# Listed records

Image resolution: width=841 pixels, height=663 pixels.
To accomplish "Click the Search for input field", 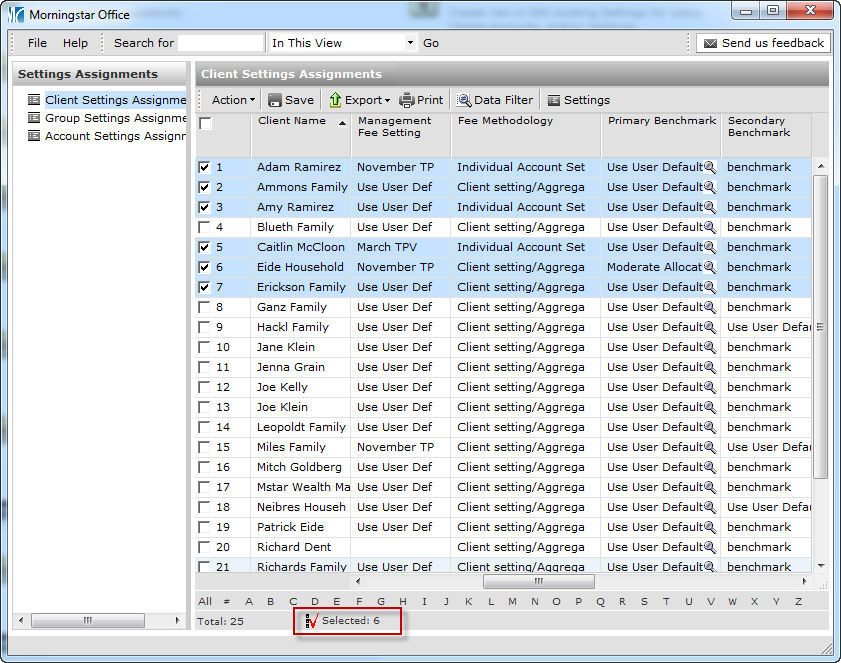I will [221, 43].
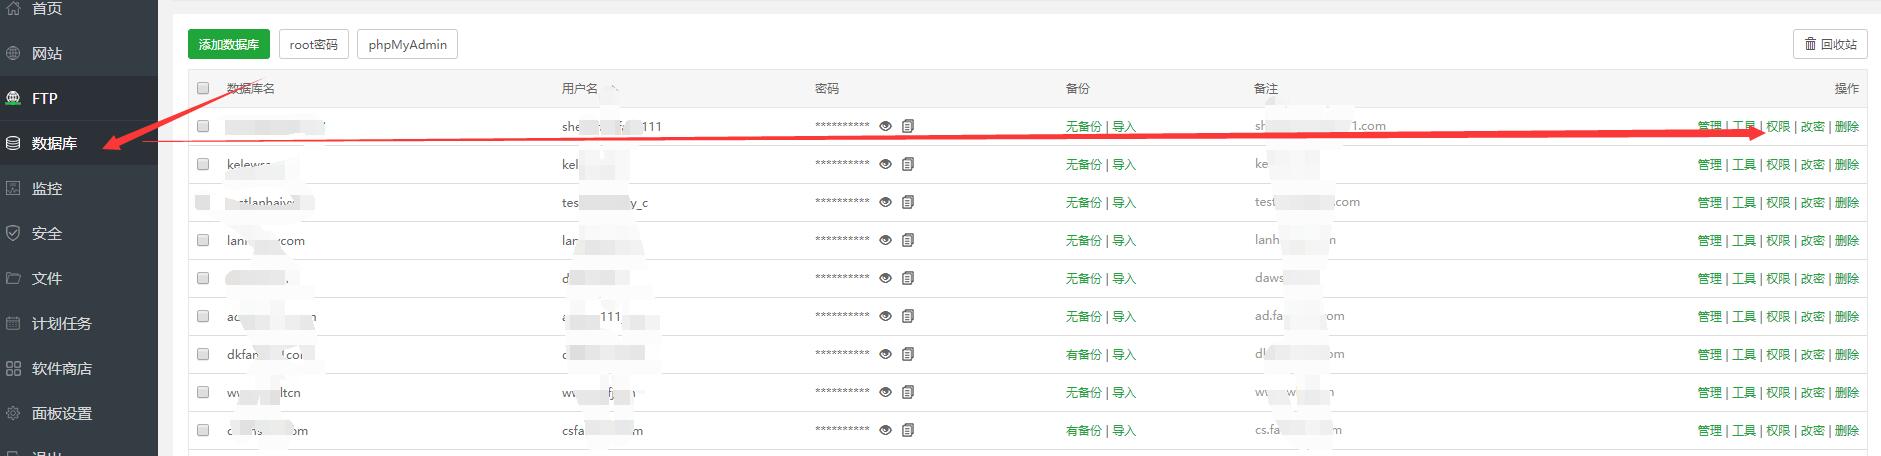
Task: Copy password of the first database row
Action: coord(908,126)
---
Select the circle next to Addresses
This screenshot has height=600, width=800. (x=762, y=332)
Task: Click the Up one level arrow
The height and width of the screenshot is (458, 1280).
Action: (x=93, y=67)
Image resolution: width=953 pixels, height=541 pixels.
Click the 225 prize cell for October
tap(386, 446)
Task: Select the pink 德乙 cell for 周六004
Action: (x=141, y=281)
---
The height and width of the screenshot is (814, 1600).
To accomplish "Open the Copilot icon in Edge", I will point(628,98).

# Prompt
Report each line of the data in which "Image" occurs.

# Result of the exercise
Image resolution: width=841 pixels, height=663 pixels.
Image resolution: width=953 pixels, height=541 pixels.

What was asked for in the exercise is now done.